Colleagues, I can hear you harrumphing from here. This will never happen in a U.S. newsroom, you say. We have higher standards. We take our profession too seriously.

All I can say is that you must work in a different newspaper business than I do. The one I work in has been hijacked by bean counters. It is a place where costs are cut with the glee of an ax murderer, talented people are being shoveled out the door and editors are required to prostrate themselves before the altar of the holy profit margin. It's not hard for me to imagine newspapers in that industry following the Chilean lead.

After all, what would we have to sacrifice? The obligation to be a watchdog of the public interest? The mind-set that says maybe you publish a story because readers need to know a thing even if they don't know they need to know it?

Get over yourself. How 20th century can you be?

As Edwards puts it, "I am not of the school that says, 'Eat porridge, it's good for you.' I'm focused not on what people should be reading, but on uniting them around what they want to be reading."

In other words, no more stories about budget deficits, congressional hearings, and other boring stuff nobody really cares about. From now on, no news but fun news.

Welcome to the future, guys. Enjoy.

If you need me, I'll be running a little bed and breakfast outside Modesto. Look me up if you're ever in the area.

I think it's fascinating that to see the way the "choice" is framed: what readers should be reading versus what they want to be reading. I may be old fashioned, but it seems to be that the word "should" in this context is about as relevant to journalism as "want."

Let's start with what people "should" be reading. To separate that from what people want to be reading strikes me as a proper job not for a journalist, but for a parent of a lazy child who'd rather spend the summer watching TV or reading comic books when he should be reading Charles Dickens.

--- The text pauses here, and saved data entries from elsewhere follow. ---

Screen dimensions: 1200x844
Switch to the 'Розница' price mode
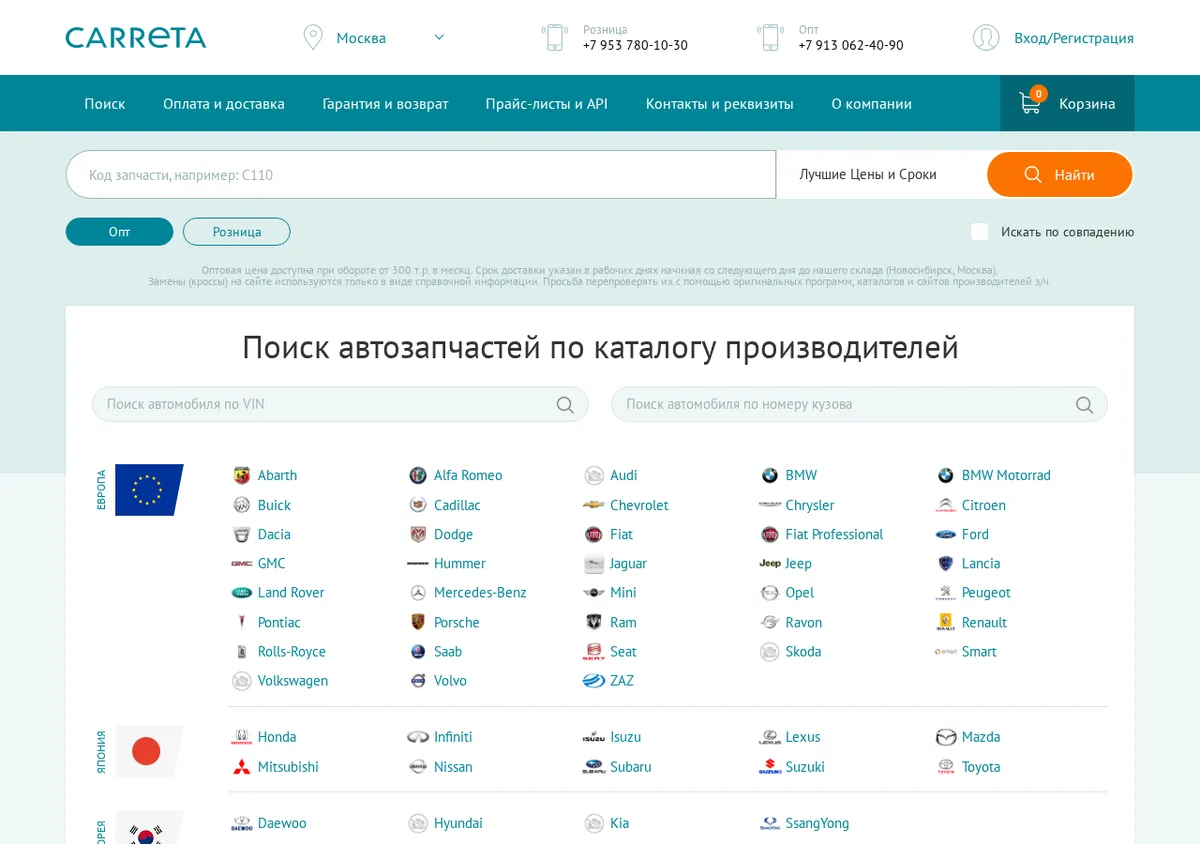click(x=237, y=232)
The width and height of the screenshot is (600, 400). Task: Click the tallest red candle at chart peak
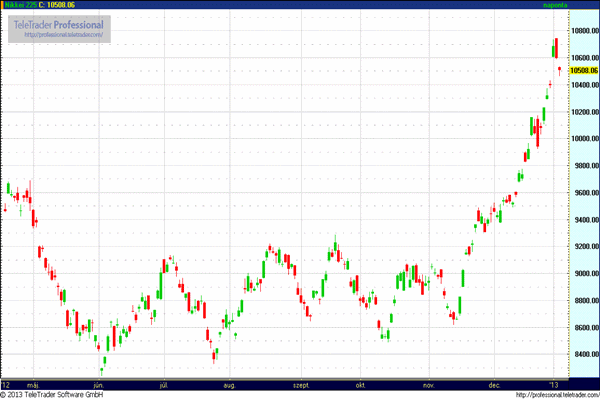click(555, 48)
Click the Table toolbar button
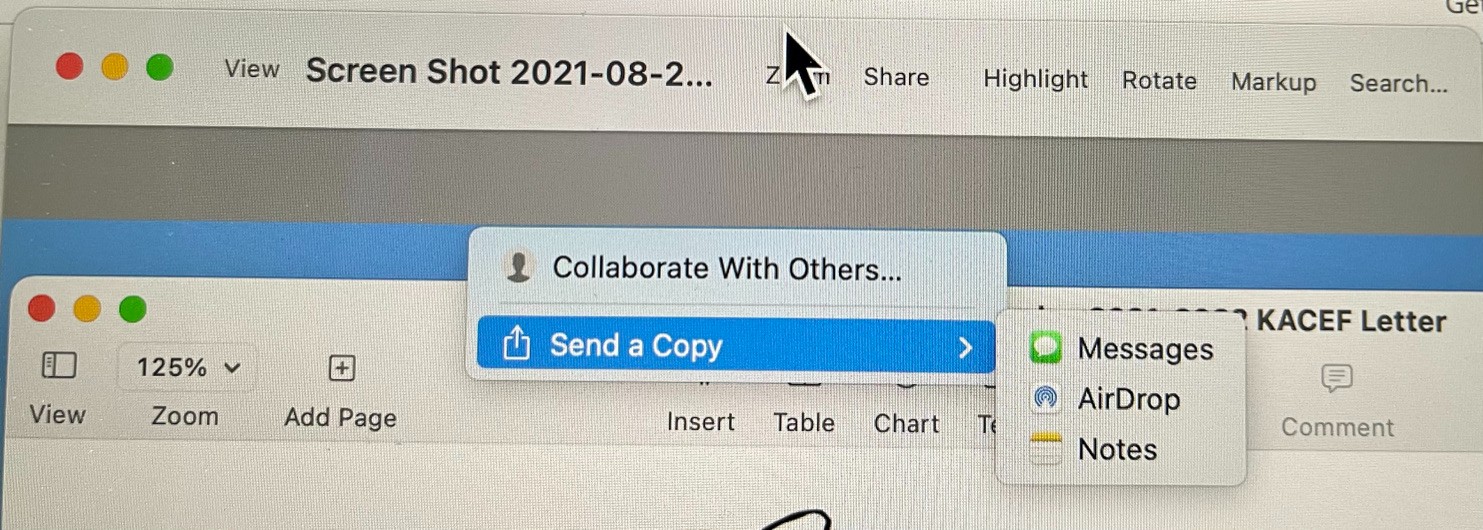The height and width of the screenshot is (530, 1483). tap(804, 422)
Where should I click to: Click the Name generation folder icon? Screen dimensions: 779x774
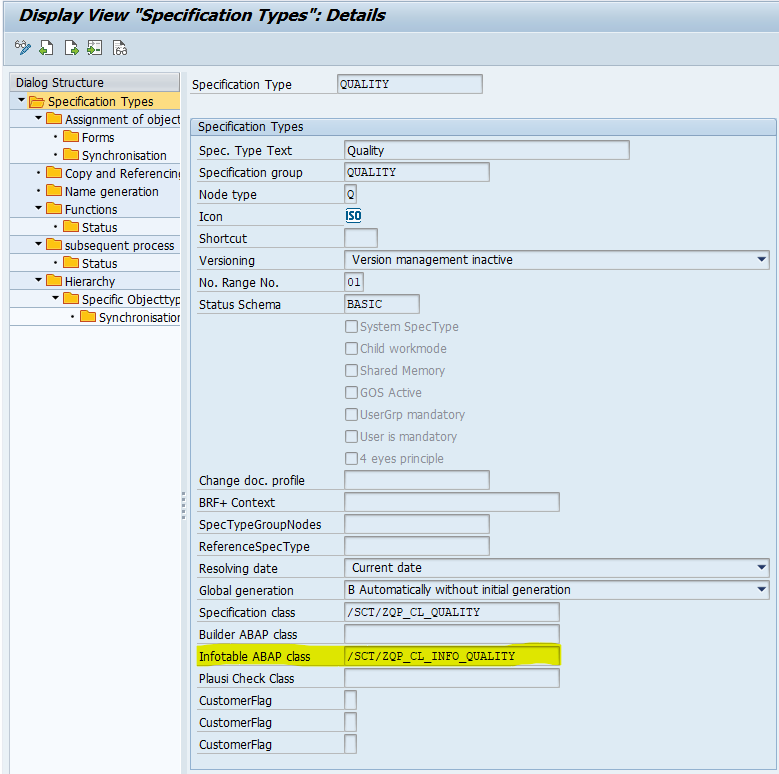pos(54,191)
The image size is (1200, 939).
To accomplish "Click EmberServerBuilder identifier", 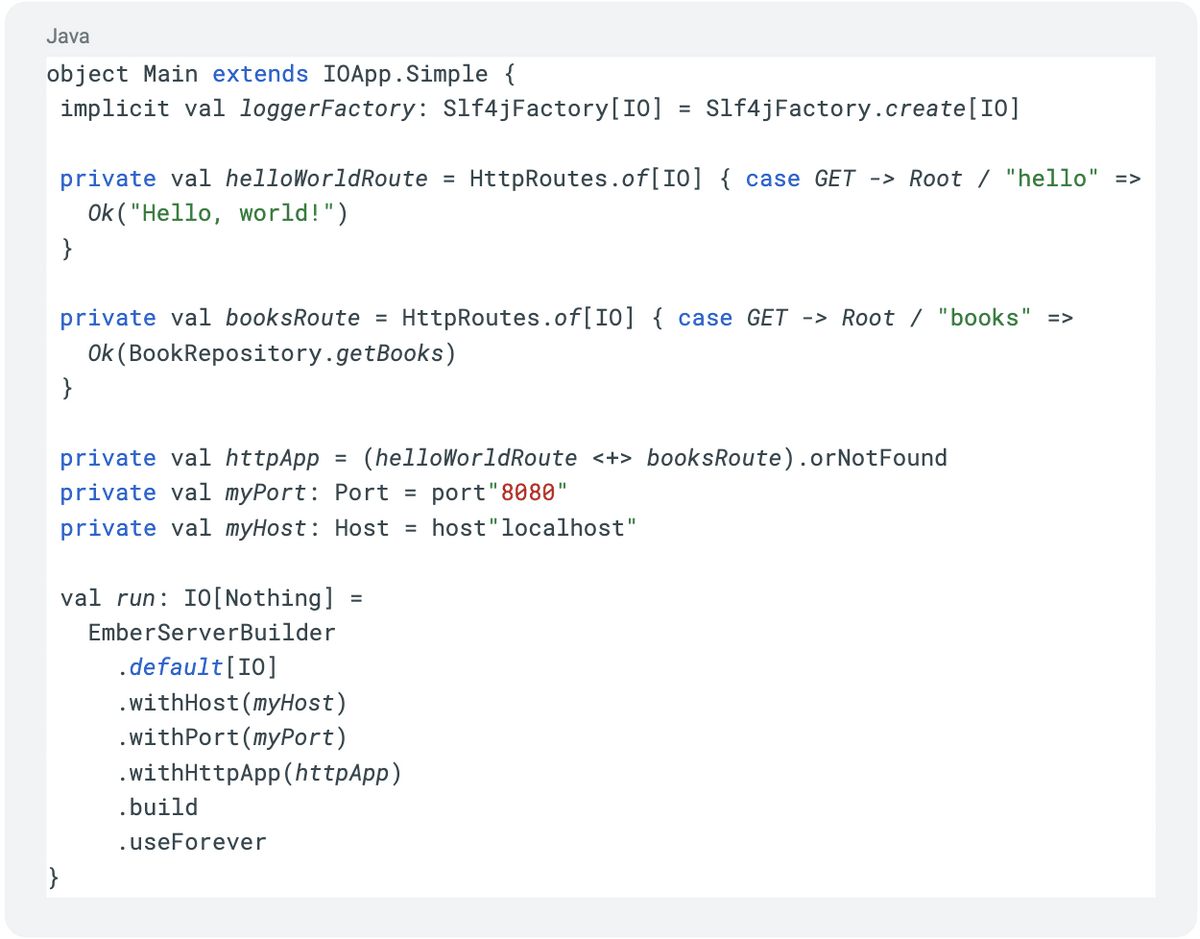I will pos(211,632).
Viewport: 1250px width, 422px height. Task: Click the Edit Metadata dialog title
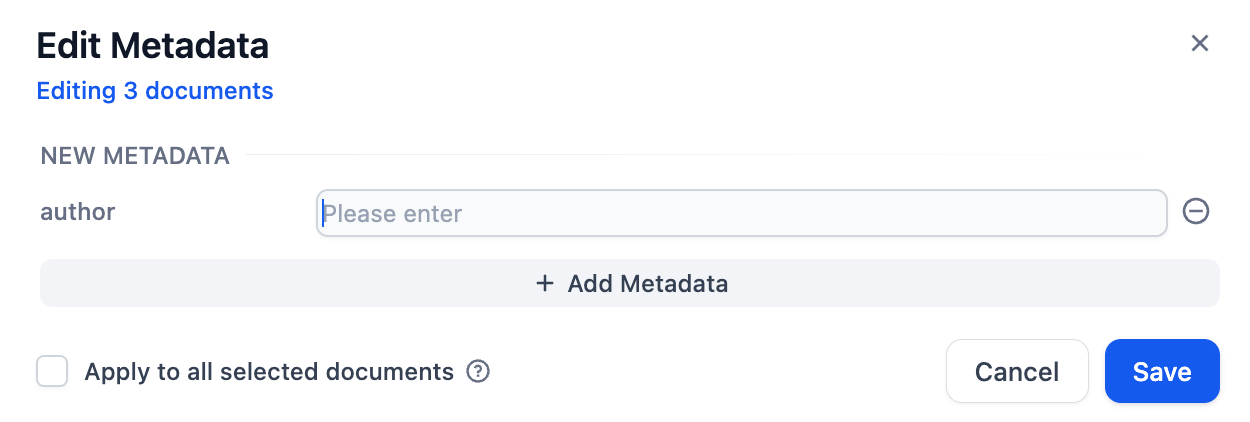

How is what "should" be read or what people want to read a journalistic function in any way? While there's no way around the fact that some people will find certain stories more interesting than others (that's why most newspapers have different sections for things like sports, business, entertainment, human interest, local news, etc.), there's ultimately no way to force anyone to read anything, much less make them want to read it. One person may want one thing, another person may think he should want something else.

I mean, suppose, like Leonard Pitts, Jr. you're a bit of a political junkie. This means that politics and political developments (maybe even political gossip) is what you want to read about. It strikes me as the height of arrogance to decide that other people should want to read what you want to read.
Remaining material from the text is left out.